Acting Director for Tourism, Ralph Higgs, has declared that the TCI Tourist Board is now practically debt-free. The institution has managed to erase the $8 million deficit that has crippled its operations in previous years.

Higgs pointed out that vendors to whom outstanding balances were owed, have been paid. Higgs said the Board was forced to employ a series of austerity measures so as to restructure the entity, to reduce operational cost.

These changes included the downsizing of the Board’s overseas operations by relocating from what he described as huge and extravagant office spaces in Manhattan, New York and London, to more affordable home-based office spaces manned by respective area sales and marketing representatives.

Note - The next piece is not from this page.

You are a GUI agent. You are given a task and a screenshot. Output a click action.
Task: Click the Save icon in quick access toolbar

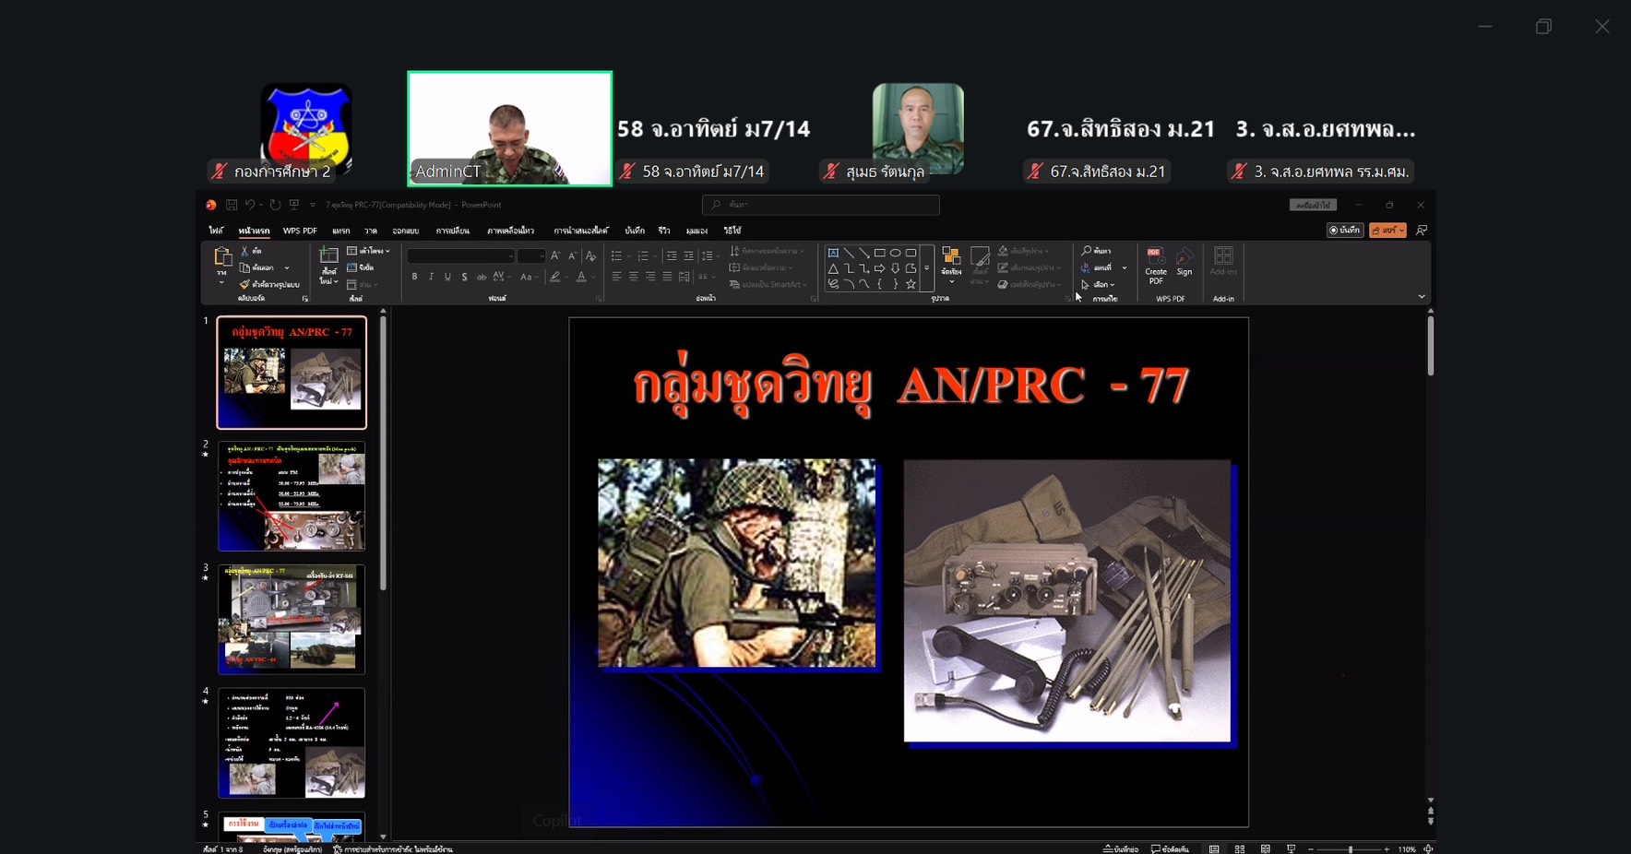tap(232, 205)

Since the cuts, Higgs said the recurrent budgetary cost to operate the Tourist Board fell from a staggering $8 million between the fiscal year 2006/2007 to approximately $2.7 million in fiscal year 2009/2010 – more that 70 percent. He said that the budget figure is expected to hold steady over the fiscal year 2011/2012.
“This initiative has improved efficiency, cut cost and had no negative impact on outputs. The Board accepts that the home-based office operations may be an interim measure, but is essential to stabilize the Board’s overseas operation – a critical part of our tourism plan and future expanding markets,” Higgs said.

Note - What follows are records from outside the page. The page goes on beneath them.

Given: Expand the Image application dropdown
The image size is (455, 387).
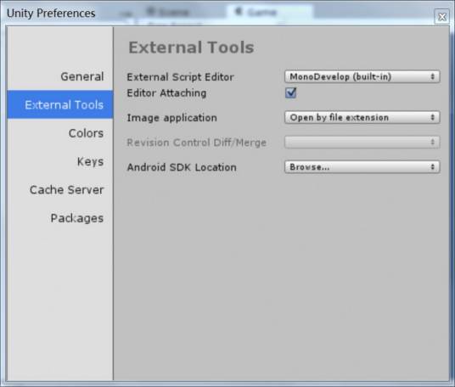Looking at the screenshot, I should pyautogui.click(x=362, y=117).
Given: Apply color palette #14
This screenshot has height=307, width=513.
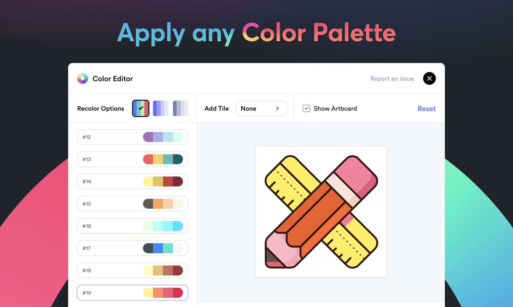Looking at the screenshot, I should (132, 182).
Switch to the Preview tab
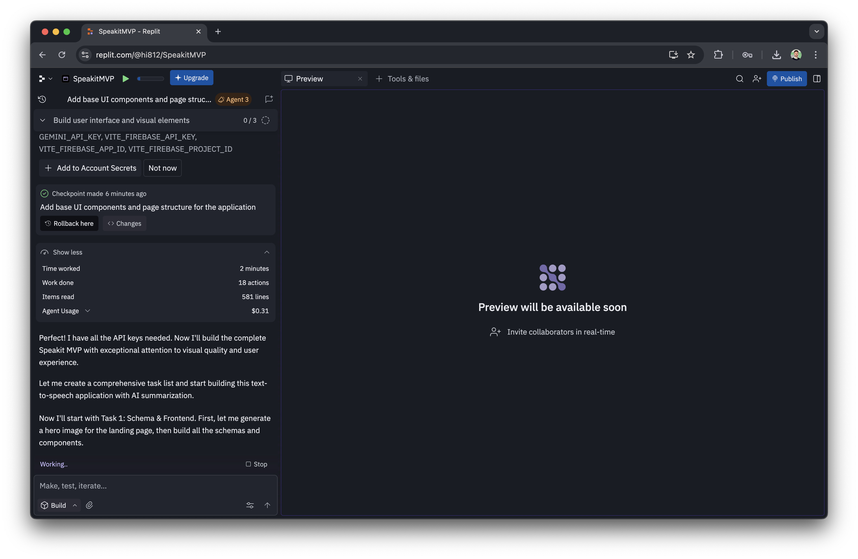 pyautogui.click(x=309, y=79)
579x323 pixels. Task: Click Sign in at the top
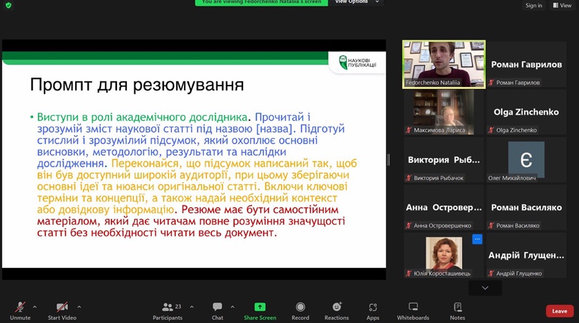[533, 5]
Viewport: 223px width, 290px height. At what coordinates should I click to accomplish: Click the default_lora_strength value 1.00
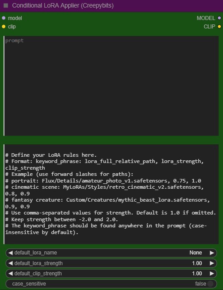coord(197,263)
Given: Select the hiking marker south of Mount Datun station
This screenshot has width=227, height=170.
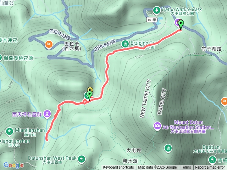Looking at the screenshot, I should [168, 148].
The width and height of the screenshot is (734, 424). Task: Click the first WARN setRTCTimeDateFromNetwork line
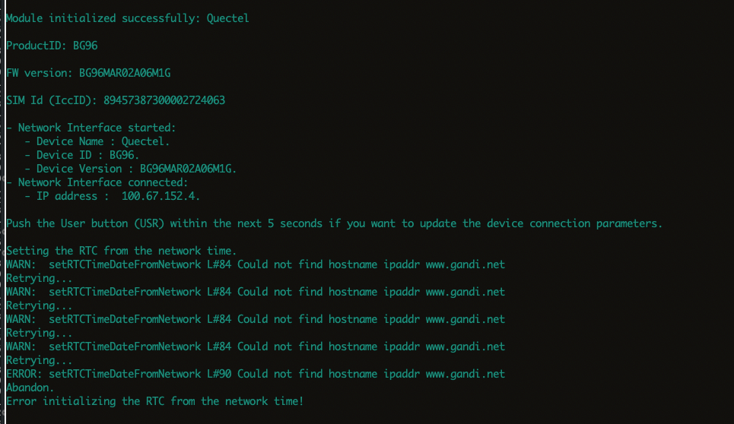coord(256,264)
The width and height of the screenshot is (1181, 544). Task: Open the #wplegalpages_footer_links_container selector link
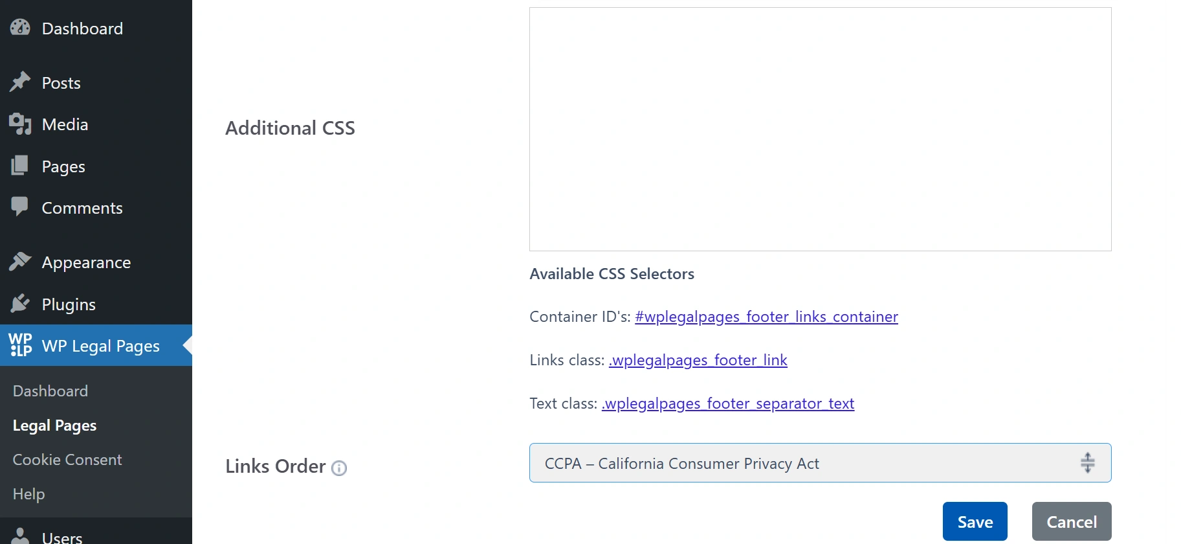click(766, 317)
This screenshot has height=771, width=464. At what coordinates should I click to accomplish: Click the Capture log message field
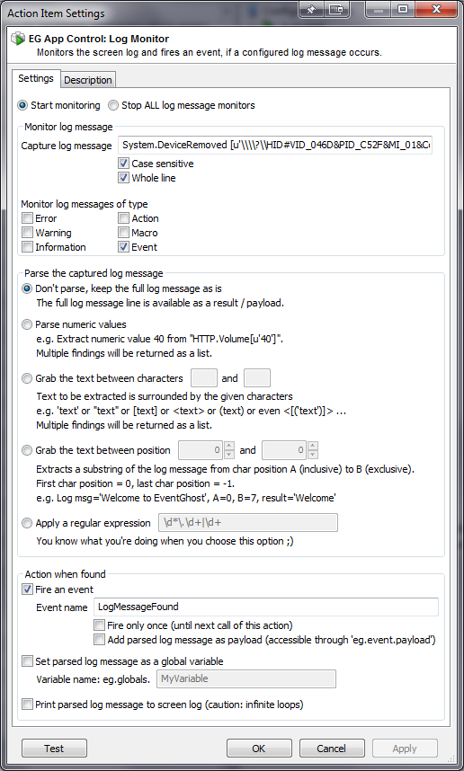pos(275,146)
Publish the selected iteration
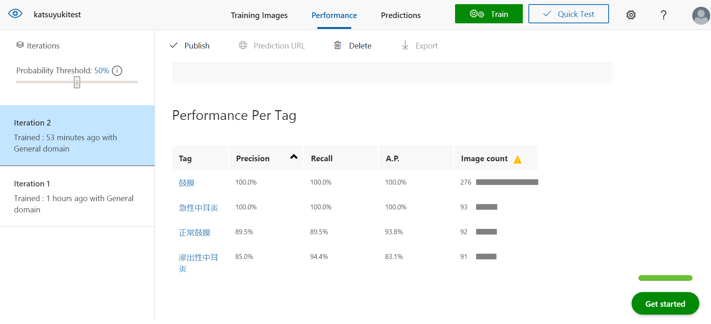This screenshot has width=711, height=324. point(190,45)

Higgs told the media that over the past 15 months, the TCI Tourist Board had been burnishing its image in the travel industry on a global scale, but more so in North America, where the majority of its business come from.

He noted that mutual relationships have been reestablished with a number of international media house as a result of the settlement of lawsuits taken out by those entities to which the Tourist Board was indebted.